■ Assignment
Could you transcribe each entry below exactly, minus the images?

Dataset items:
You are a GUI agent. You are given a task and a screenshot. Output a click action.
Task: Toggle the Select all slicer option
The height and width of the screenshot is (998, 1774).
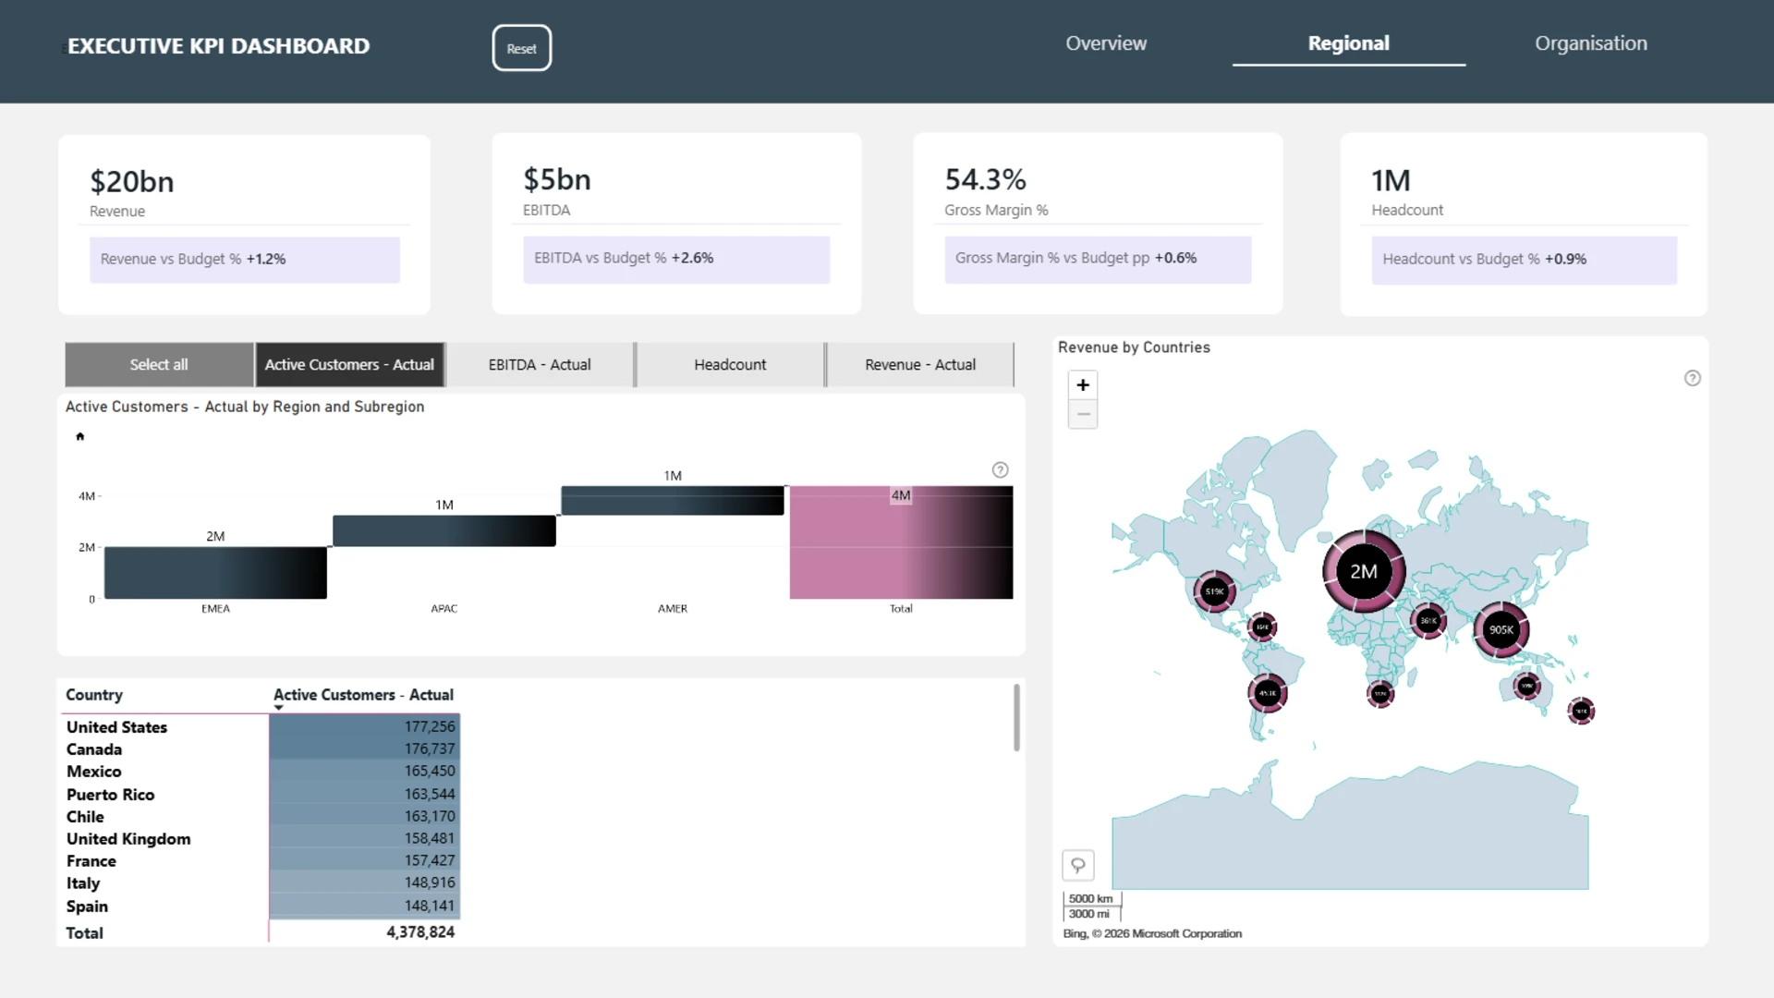coord(159,365)
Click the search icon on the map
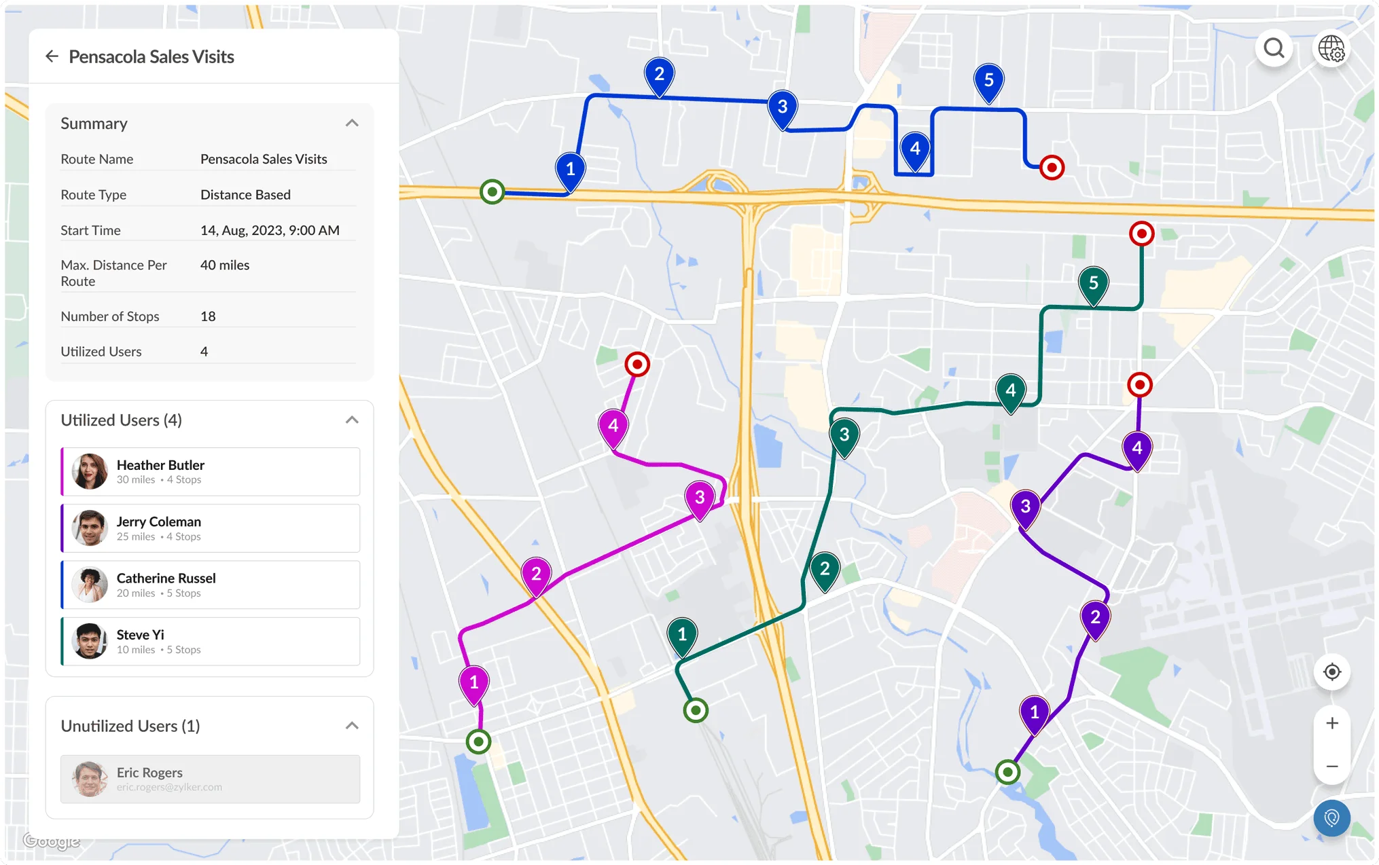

■ Response to this exercise
You are a GUI agent. You are given a task and a screenshot. Output a click action.
Task: Toggle the Select all slicer option
The height and width of the screenshot is (998, 1774).
coord(159,365)
Click the search icon on the map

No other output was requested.